--- TAREFA DO EXERCÍCIO ---
Consegue prolongar o texto sobre a paródia da Última Ceia na cerimónia dos Jogos, começando logo a seguir à última frase apresentada?

--- EXCERTO DO DOCUMENTO ---
▽
Ao parodiar a representação da Última Ceia, o Comité Organizador, com a corresponsabilidade do Comité Olímpico local e do Governo de França, cometeu uma grave ofensa aos sentimentos religiosos dos cristãos; merecendo, certamente, a reprovação de muitos não cristãos.

Acresce que, segundo as comprometedoras declarações do diretor artístico da cerimónia, Thomas Jolly, foi seu propósito realizar uma cerimónia que “reafirmasse os valores da nossa República”.

Não pensem os observadores mais críticos que as reacções de indignação e condenação que se fizeram sentir em vários quadrantes são exageradas. Na verdade, para os cristãos, a Última Ceia representa a instituição da Eucaristia, ou seja, a consagração do Corpo e Sangue de Jesus. A Eucaristia é parte constitutiva do ser e do agir da Igreja, e, nas palavras do Papa Bento XVI “com a Eucaristia nasce a Igreja” (Homília, de 21.04.2011).

Também, de nada serve descaracterizar o triste episódio que, por sinal, mereceu o pedido de desculpa da porta-voz da organização dos Jogos. Houve até alguém que alegou, posteriormente, que a ideia seria a recriação de um festival pagão ligado aos deuses do Olimpo, inspirado na pintura de Jan van Bijlert, o Banquete dos Deuses, e não na Última Ceia, de Leonardo da Vinci. A emenda saiu pior que o soneto, dado que, como facilmente se constata, a pintura de van Bijlert, é igualmente inspirada na Última Ceia, com a particularidade de misturar mitologia pagã com símbolos cristãos; não servindo, por isso, para atenuar a responsabilidade pela exibição do grotesco espectáculo, muito pelo contrário.
△
--- DADOS REGISTADOS ---
▽
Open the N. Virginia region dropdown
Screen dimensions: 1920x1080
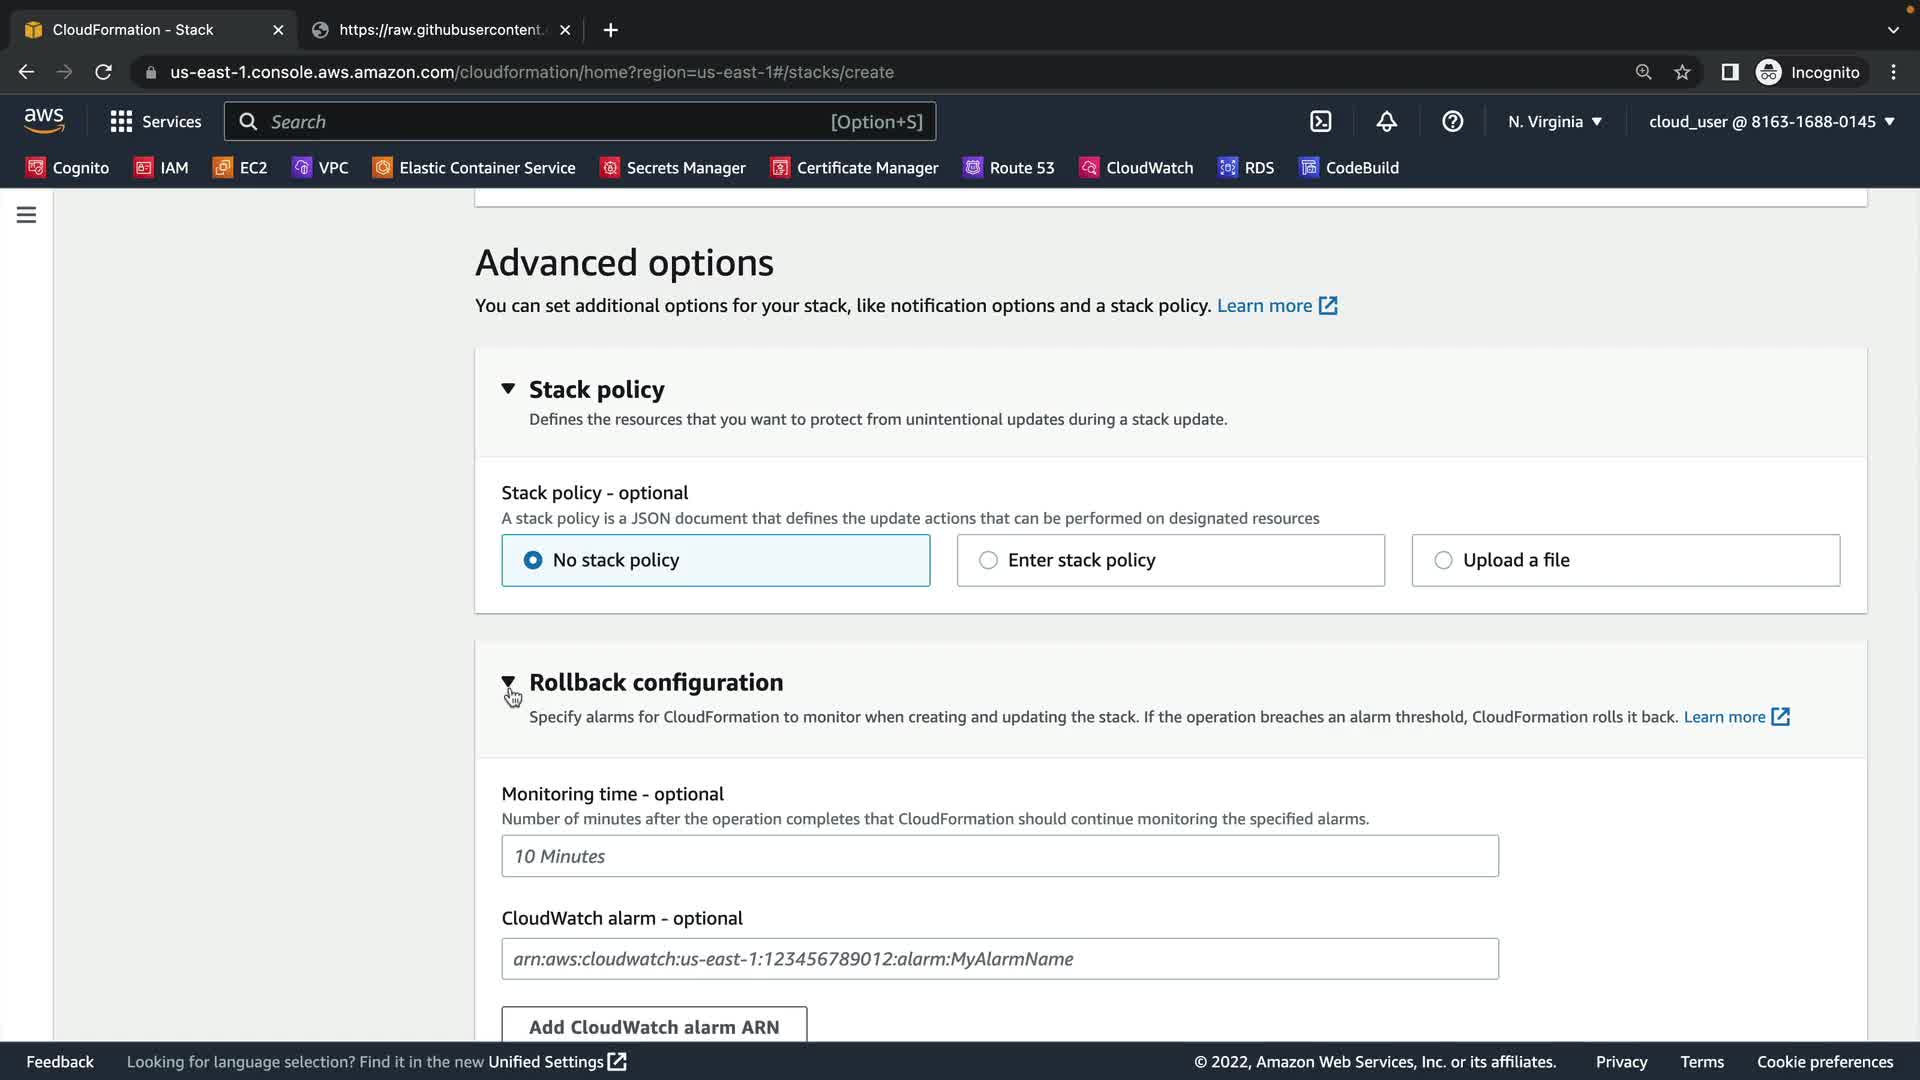pyautogui.click(x=1554, y=122)
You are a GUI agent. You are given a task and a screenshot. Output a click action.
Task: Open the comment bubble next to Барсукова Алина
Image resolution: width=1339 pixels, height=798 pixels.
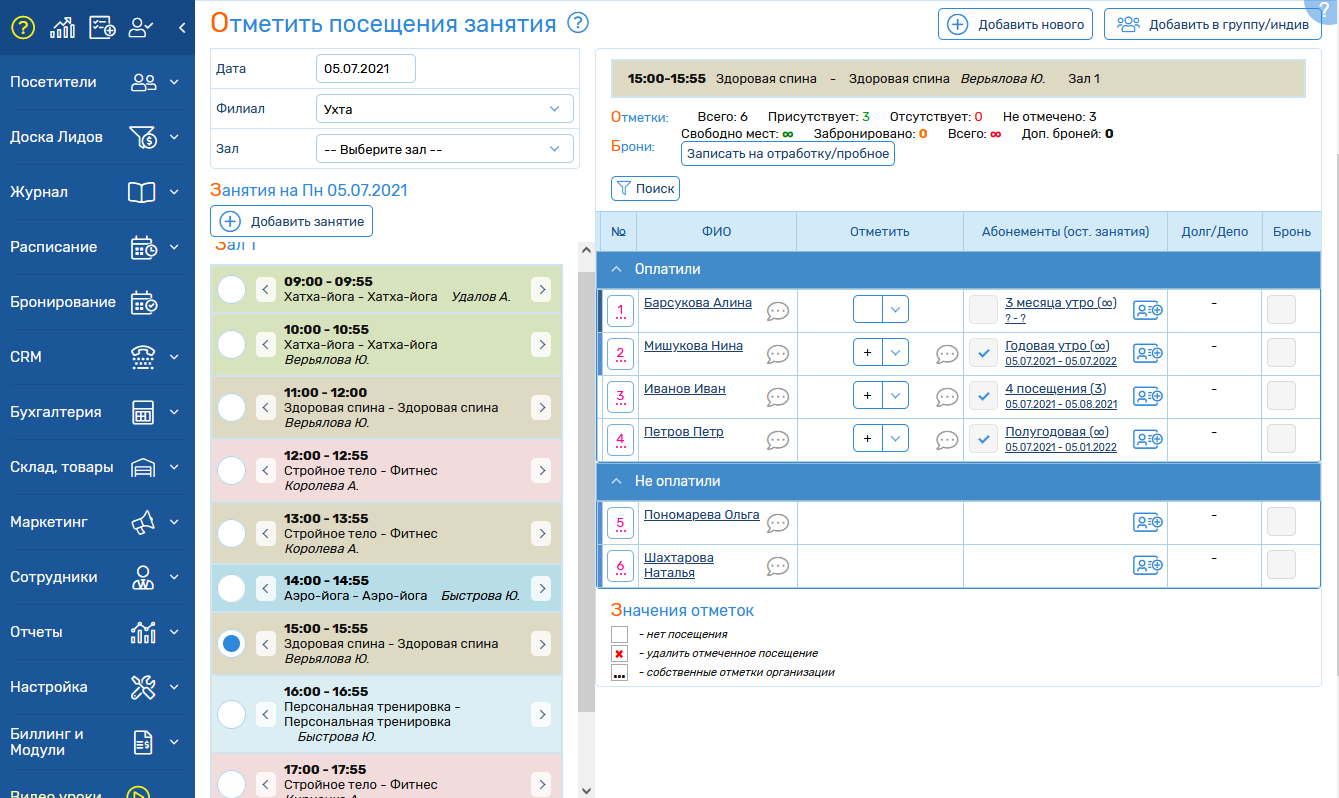(x=777, y=311)
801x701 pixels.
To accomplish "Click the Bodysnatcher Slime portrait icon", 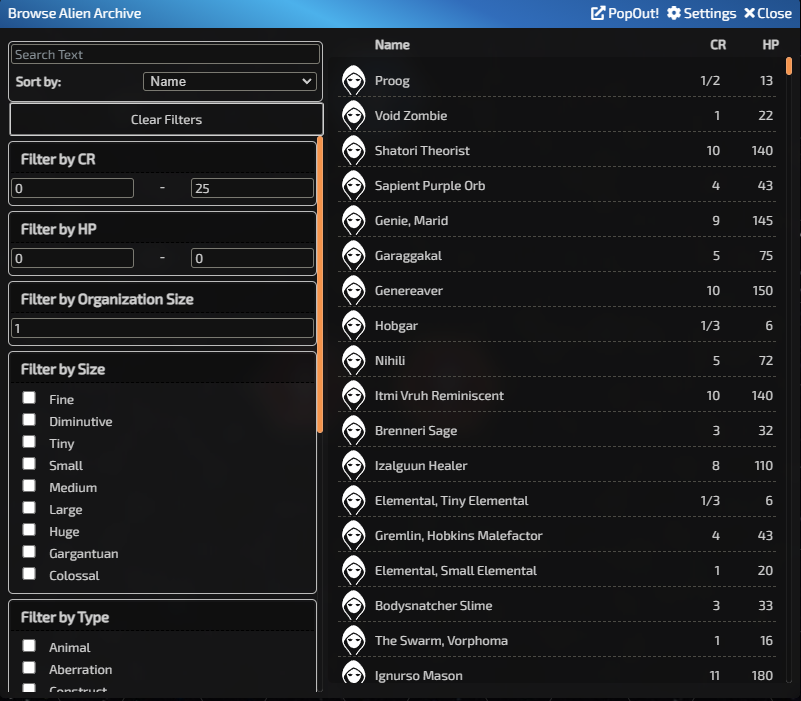I will pos(355,606).
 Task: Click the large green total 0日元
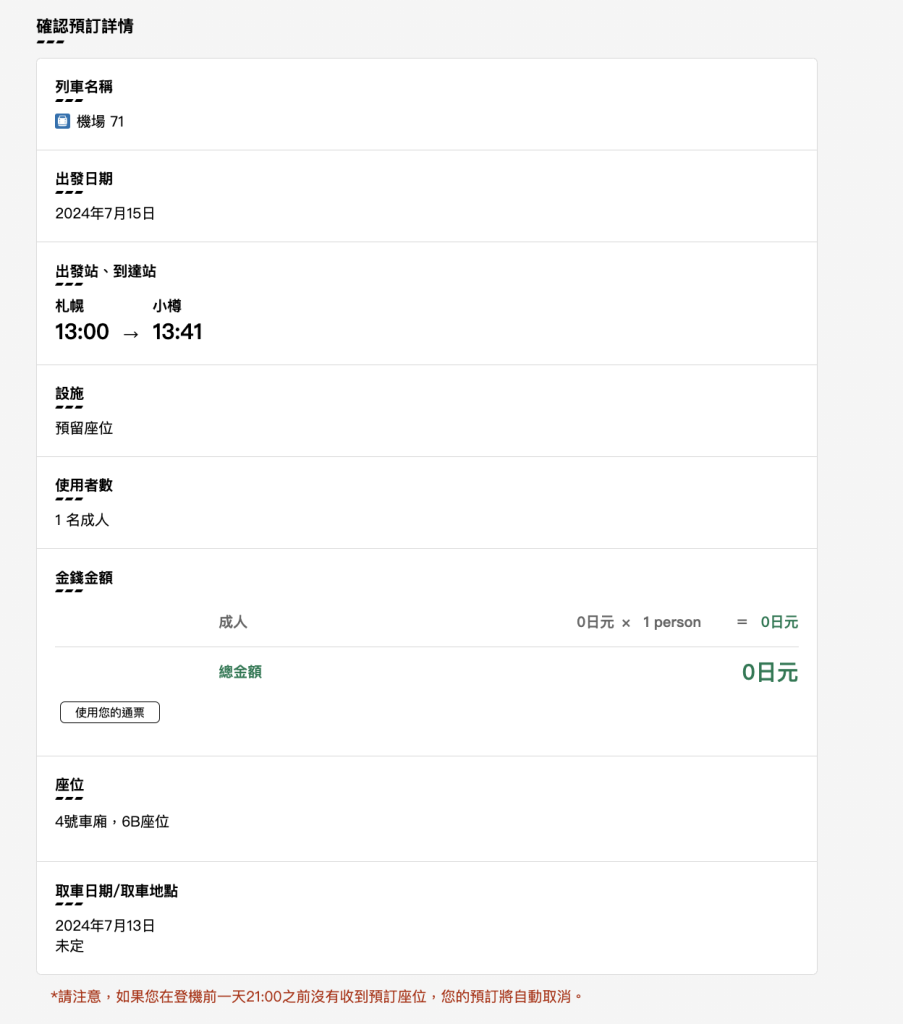(769, 673)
△
--- RESPOSTA AO EXERCÍCIO ---
Qual, então, o objectivo de desrespeitar e ofender gratuitamente, de forma despropositada, patética e repulsiva, cerca de 2,3 mil milhões de cristãos, ou seja, 30% da população mundial?

Possivelmente a resposta encontra-se no ódio à Igreja, sentimento desprezível que mereceu de Nelson Mandela o certeiro comentário de que “ninguém nasce odiando alguém por causa da cor da sua pele, das suas origens, da sua religião. As pessoas aprendem a odiar e, se podem aprender a odiar, podem aprender a amar, porque o amor chega mais naturalmente ao coração humano do que o contrário.”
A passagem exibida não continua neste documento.